Screenshot grounding data »
BEGIN

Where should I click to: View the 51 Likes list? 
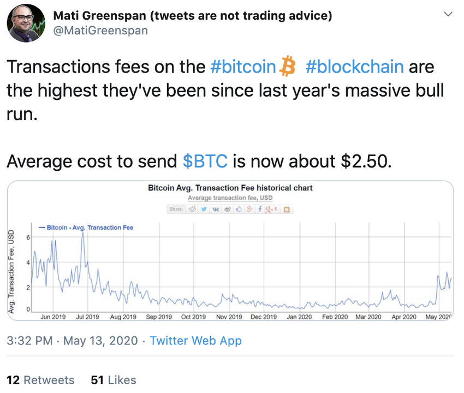[x=114, y=380]
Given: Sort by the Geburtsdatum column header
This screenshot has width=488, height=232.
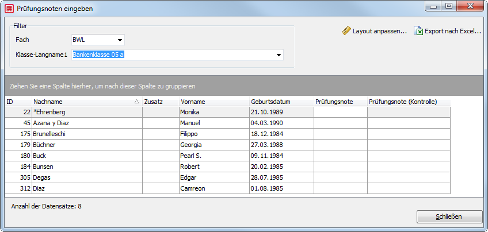Looking at the screenshot, I should [281, 102].
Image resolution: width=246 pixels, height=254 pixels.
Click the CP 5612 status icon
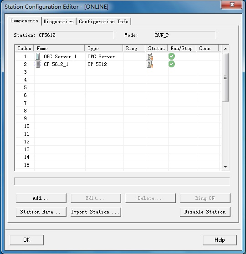150,64
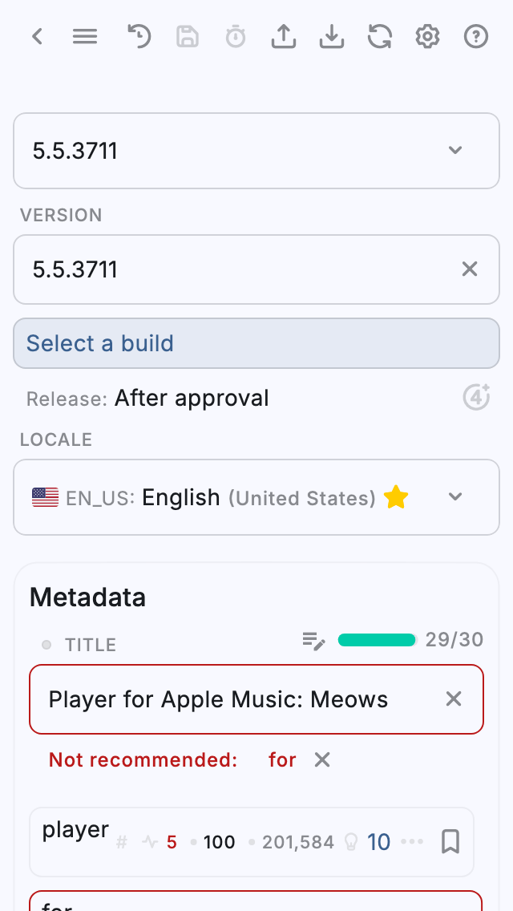Click the refresh sync icon
Viewport: 513px width, 911px height.
380,36
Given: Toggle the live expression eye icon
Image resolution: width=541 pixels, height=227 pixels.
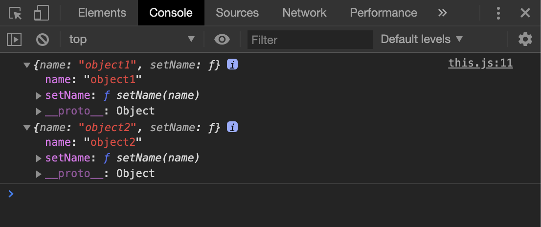Looking at the screenshot, I should 222,39.
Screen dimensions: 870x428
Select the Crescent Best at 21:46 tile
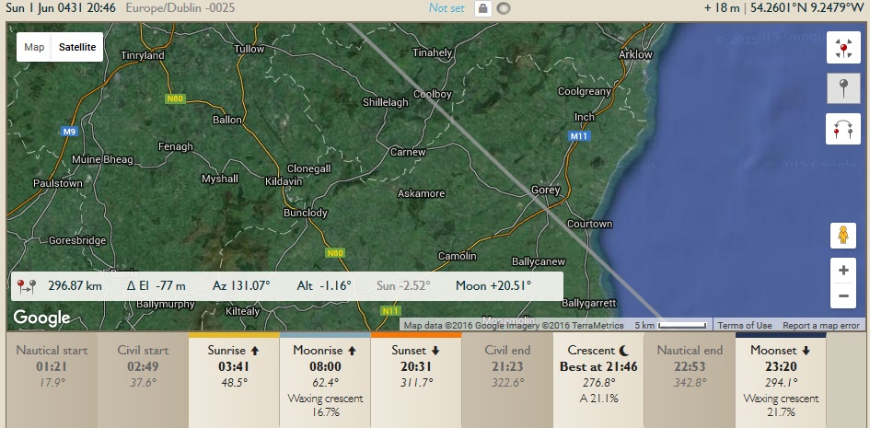click(x=597, y=379)
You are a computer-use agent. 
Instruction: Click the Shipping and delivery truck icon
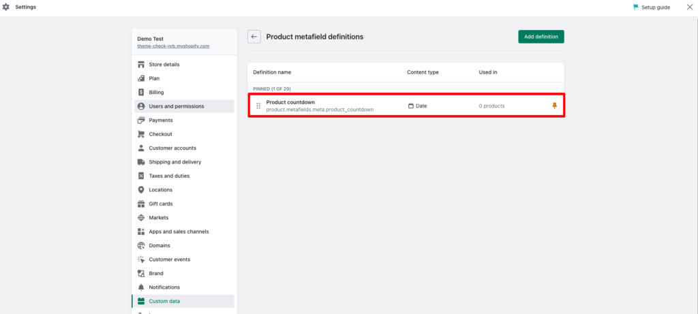[141, 162]
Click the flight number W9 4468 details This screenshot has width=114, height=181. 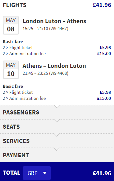[x=59, y=73]
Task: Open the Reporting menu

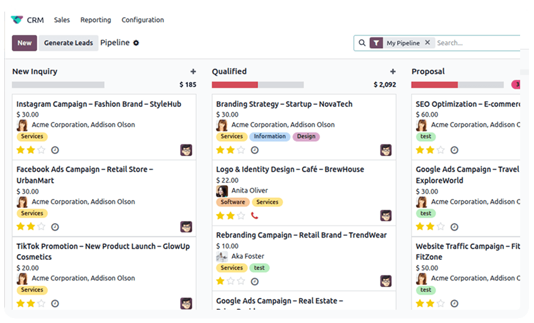Action: pos(96,20)
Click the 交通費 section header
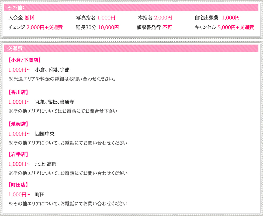Viewport: 263px width, 216px height. (x=16, y=48)
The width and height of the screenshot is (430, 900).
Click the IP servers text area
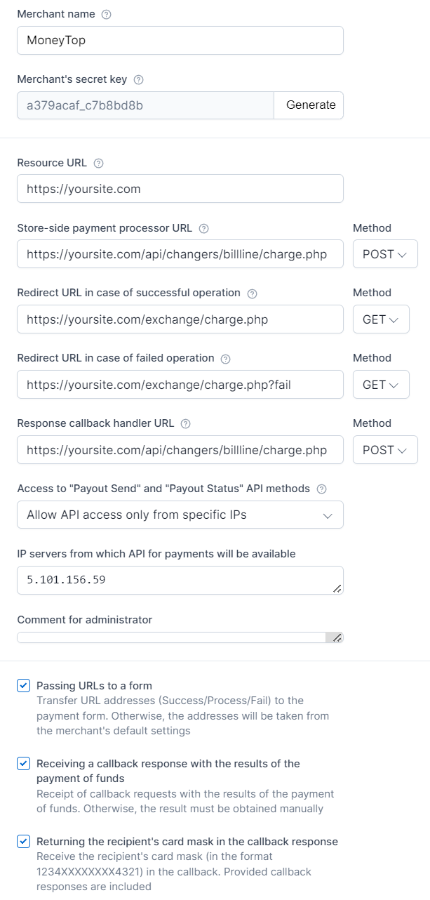[175, 580]
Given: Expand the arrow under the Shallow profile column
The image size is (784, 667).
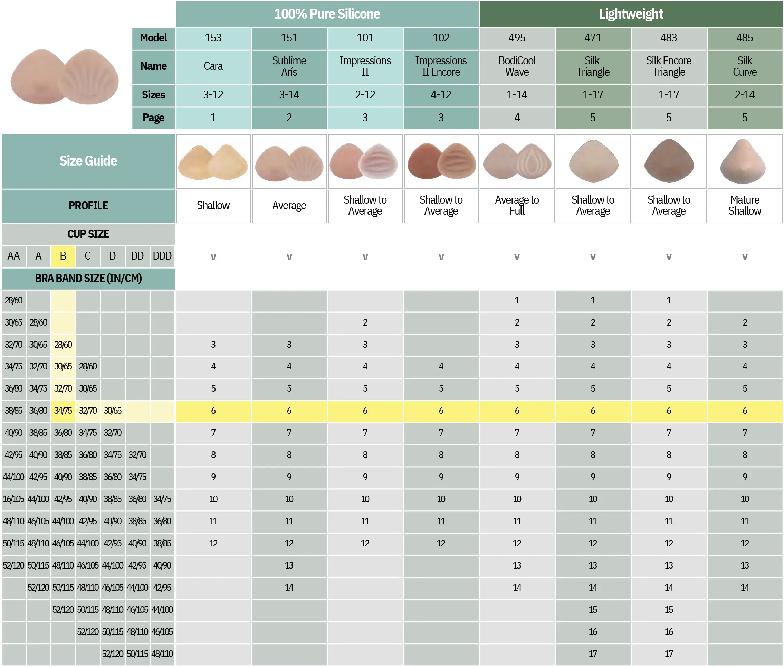Looking at the screenshot, I should click(x=213, y=257).
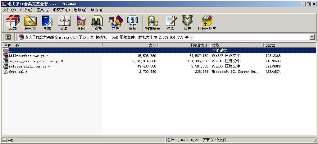Click the 删除 (Delete) toolbar icon

click(x=81, y=23)
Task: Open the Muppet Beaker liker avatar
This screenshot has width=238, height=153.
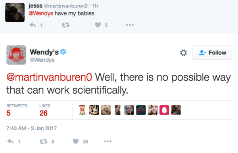Action: pyautogui.click(x=82, y=110)
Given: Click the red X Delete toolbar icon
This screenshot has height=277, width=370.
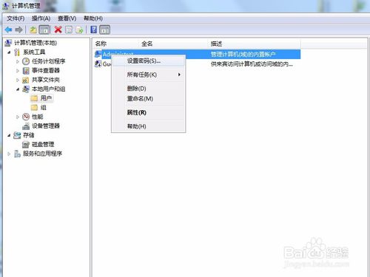Looking at the screenshot, I should (58, 30).
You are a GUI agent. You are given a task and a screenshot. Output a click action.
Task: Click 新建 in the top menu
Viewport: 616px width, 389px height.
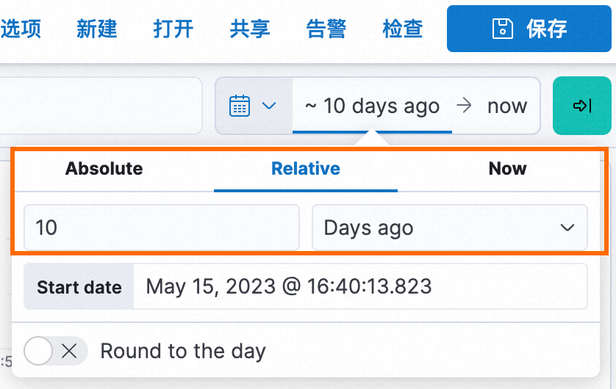(x=97, y=29)
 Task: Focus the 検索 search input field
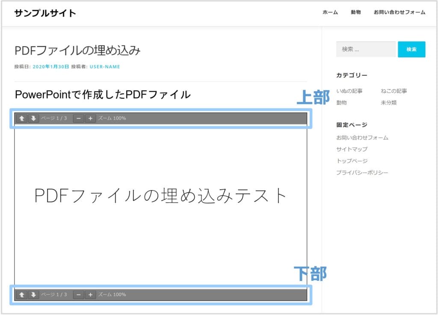pos(366,49)
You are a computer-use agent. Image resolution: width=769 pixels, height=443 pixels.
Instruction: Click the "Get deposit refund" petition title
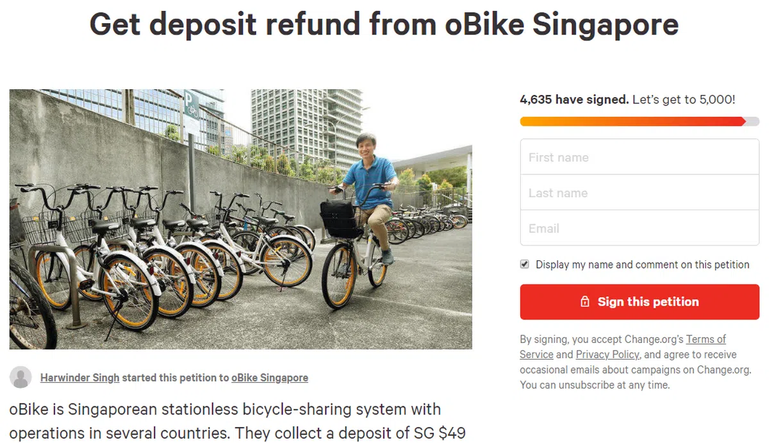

END

WORK INSTRUCTION » Looking at the records above, say how many lines contain the string "computer". Give the number and no other words.

WRITTEN RESPONSE » 2